Today marks the 7th anniversary of the Colgan Air crash, in Buffalo, New York state, which killed 50 people.
The accident serves as a grim reminder of the dangers of fatigue.
According to the US National Transportation Safety Board (NTSB), the captain and first officer had had very little sleep and reduced opportunity for adequate rest in the 24 hours before the accident. They had both commuted long distances by air before their shift, the Captain from Florida, and the first officer from Seattle, on the US west coast. The NTSB found the pilots’ performance was likely impaired because of fatigue, and the airline did not proactively address certain pilot fatigue hazards.
Evidence shows that fatigue has been a safety issue or contributing factor in a number of Australian aviation accidents and near misses. The Australian Transport Safety Bureau (ATSB) has identified approximately 65 incidents and accidents over the last ten years in which fatigue was identified as a factor. There were two deaths as a result of these accidents.

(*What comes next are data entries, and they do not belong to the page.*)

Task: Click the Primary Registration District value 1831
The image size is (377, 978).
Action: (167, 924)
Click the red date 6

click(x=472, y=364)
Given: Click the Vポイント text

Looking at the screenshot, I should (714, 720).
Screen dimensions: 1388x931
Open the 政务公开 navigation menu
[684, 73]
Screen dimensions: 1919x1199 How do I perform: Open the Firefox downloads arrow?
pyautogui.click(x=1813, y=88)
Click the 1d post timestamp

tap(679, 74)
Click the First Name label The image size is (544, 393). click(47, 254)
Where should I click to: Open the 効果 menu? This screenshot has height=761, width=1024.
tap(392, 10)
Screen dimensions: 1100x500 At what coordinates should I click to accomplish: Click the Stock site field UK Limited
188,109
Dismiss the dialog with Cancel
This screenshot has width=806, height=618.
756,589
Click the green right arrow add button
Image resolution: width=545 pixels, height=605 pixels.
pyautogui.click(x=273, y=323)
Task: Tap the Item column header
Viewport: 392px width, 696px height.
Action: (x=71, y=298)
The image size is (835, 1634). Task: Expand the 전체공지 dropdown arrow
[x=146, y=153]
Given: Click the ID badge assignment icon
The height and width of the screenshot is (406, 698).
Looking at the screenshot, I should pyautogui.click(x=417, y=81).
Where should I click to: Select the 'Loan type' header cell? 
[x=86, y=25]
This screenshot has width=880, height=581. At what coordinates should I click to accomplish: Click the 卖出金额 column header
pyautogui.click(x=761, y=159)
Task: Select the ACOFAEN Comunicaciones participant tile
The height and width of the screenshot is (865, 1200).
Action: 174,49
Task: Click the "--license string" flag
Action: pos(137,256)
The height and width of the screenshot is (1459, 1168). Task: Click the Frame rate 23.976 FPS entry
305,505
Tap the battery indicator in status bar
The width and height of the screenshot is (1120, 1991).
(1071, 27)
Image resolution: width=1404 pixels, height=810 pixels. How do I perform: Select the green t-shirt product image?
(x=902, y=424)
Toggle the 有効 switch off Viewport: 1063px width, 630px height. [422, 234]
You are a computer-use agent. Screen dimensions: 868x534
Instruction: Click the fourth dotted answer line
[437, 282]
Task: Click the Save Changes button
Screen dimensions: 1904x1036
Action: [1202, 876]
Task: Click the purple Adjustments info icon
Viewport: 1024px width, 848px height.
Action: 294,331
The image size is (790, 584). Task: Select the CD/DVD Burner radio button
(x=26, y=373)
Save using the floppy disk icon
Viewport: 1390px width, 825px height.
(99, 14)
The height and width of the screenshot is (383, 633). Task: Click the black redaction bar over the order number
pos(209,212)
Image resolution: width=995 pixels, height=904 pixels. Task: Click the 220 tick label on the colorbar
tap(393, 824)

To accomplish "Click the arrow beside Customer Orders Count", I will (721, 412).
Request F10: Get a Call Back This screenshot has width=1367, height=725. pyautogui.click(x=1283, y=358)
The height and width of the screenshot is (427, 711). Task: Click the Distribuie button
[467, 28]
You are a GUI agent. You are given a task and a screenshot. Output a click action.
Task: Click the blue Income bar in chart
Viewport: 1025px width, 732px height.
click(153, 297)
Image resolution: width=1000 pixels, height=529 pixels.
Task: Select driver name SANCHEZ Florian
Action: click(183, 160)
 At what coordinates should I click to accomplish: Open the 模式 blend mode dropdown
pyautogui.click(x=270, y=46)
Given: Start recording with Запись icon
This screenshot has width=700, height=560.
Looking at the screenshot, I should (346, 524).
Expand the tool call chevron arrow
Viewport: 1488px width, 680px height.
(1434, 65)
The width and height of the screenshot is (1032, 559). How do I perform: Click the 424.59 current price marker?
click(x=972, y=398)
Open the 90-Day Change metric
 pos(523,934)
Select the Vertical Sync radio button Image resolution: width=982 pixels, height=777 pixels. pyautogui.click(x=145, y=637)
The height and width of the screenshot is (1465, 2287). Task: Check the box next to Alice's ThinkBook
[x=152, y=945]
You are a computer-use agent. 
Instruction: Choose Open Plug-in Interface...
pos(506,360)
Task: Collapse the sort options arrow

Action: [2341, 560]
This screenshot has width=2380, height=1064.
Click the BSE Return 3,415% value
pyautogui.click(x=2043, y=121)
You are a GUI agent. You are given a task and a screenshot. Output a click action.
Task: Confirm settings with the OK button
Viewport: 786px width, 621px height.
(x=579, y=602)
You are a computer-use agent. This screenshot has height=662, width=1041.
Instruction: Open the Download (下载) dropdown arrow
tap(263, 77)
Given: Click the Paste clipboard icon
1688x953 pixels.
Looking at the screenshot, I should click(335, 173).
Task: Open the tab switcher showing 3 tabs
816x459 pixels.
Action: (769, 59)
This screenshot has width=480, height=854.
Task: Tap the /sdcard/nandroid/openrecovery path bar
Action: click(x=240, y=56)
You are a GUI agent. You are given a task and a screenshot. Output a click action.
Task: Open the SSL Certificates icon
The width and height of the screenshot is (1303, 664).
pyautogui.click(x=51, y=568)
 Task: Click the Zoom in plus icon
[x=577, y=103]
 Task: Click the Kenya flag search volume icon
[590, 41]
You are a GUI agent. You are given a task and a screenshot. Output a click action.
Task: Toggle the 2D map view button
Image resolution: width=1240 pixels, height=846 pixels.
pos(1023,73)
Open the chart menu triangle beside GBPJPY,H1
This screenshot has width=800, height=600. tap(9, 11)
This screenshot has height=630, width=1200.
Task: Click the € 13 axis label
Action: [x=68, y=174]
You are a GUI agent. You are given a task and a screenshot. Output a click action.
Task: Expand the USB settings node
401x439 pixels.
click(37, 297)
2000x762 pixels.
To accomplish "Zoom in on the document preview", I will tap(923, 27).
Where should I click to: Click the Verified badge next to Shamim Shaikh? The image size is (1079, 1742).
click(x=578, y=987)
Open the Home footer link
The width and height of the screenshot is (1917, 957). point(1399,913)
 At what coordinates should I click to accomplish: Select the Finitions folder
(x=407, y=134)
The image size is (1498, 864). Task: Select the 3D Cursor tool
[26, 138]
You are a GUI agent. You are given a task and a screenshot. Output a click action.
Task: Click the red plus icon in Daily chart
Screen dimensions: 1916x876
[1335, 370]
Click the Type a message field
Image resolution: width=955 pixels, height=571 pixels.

For the first time in many years, CASA is reforming Australia’s fatigue management rules to create a better, modernised rule set to manage fatigue risk.
‘The old fatigue rules have their origin back in the 1950s and reflect what was known about sleep and fatigue at that time. New rules were needed to take into account the nature of aviation operations in the modern world,’ says Ian Banks, manager Safety Management Systems and Human Factors.
The updated rules came into effect on 30 April 2013. If you are a new operator or Part 141 certificate holder, you must comply with the updated rules now. Existing operators have until 1 May 2017 to transition to the new rules and until 30th October 2016 to provide an updated operations manual to CASA.